Histological processing and analysis

Rats were euthanized by transcardiac perfusion with 150 ml PBS, followed by 100 ml 4% paraformaldehyde. Brains were extracted and 100-μm sections were cut on a vibratome. Slices were labeled with goat anti-GFP (1:1,000, Abcam) primary antibody and Alexa Fluor 488 donkey anti-goat (1:1,000, Invitrogen). For the axon tracing studies, a microinjection needle was inserted into the brain (coordinates from bregma: +4 anteroposterior, ±2 mediolateral, −3 dorsoventral) and 0.5 μl AAV8 hSyn:oScarlet was injected into the OFC at a speed of 0.1 μl min−1. At least 8 weeks later, brains were prepared for histology and axonal projections were quantified as described previously64. Briefly, 100-μm coronal slices were imaged on a confocal microscope (ZEISS, Zen software) using a ×20 objective and the resultant images were processed in ImageJ for quantification. Briefly, the injection site was first manually removed and background was subtracted. Threshold was set to ×4 the mean of the local background and pixels above this threshold were interpreted as positive signal from the OFC axons. Region of interest (ROI) boundaries were manually defined based on 4,6-diamidino-2-phenylindole staining and the Paxinos and Watson rat brain atlas65. Axon density was calculated as the percentage of total ROIs containing pixels above the threshold. Three sections per ROI were analyzed and those values were averaged to calculate a single value per ROI per rat. This approach cannot distinguish between axon terminal and fibers of passage.

════════

● **Exercise directions**
Resume the histological processing methods passage, starting right after its last sentence.

● **Saved entries**

════════

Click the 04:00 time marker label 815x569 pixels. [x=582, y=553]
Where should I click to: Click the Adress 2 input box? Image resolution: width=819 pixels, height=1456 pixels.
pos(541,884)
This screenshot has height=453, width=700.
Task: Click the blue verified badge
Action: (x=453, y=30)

════════

● **Written reply**
Whole-brain clearing

Adult Long–Evans rats were anesthetized with isoflurane and placed into a stereotactic frame. A microinjection needle was inserted into the brain (coordinates from bregma: +4 anteroposterior, ±2 mediolateral, −3 dorsoventral) and 0.5 μl AAV8 hSyn:oScarlet was injected into the OFC at a speed of 0.1 μl min−1. Eight weeks later, brains prepared for imaging using SHIELD66. Briefly, rats were euthanized by transcardial perfusion with 150 ml PBS, followed by 100 ml 4% paraformaldehyde, followed by 50 ml 12% epoxide SHIELD perfusion solution. Brains were extracted and incubated in SHIELD perfusion solution at 4 °C for 48 h. Brains were removed from SHIELD perfusion solution and transferred to SHIELD OFF solution and incubated at 4C for 48 h. Brains were then transferred to SHIELD ON solution and incubated at 37 °C for 24 h. After completion of the SHIELD reaction, brains were transferred to SDS clearing solution and cleared passively at 37 °C for 7 days, before being transferred to a SmartClear system for active clearing for 10–14 days. When brains were clear, they were washed in 0.1% PBS with Tween 20 at 37 °C for 3 days, before being equilibrated in exPROTOS at room temperature for 2 days and imaged using a COLM light sheet microscope67,68.

Statistics and reproducibility

Data are presented as the mean ± s.e.m. unless otherwise indicated. Raw data were tested for normality of distribution; statistical analyses were performed using Student’s t-test, Wilcoxon signed-rank test or ANOVA with Bonferroni correction for multiple comparisons. Statistical analyses were performed in Prism (GraphPad Software) and MATLAB (MathWorks). No statistical method was used to predetermine sample size, but sample sizes were based on previous studies69. For practical reasons, data collection and analysis could not be performed blind to the conditions of the experiments (for example, because of obviously different positions of the fibers), but data were collected and analyzed in an automated manner to prevent experimenter bias.

Reporting summary

Further information on research design is available in the Nature Portfolio Reporting Summary linked to this article.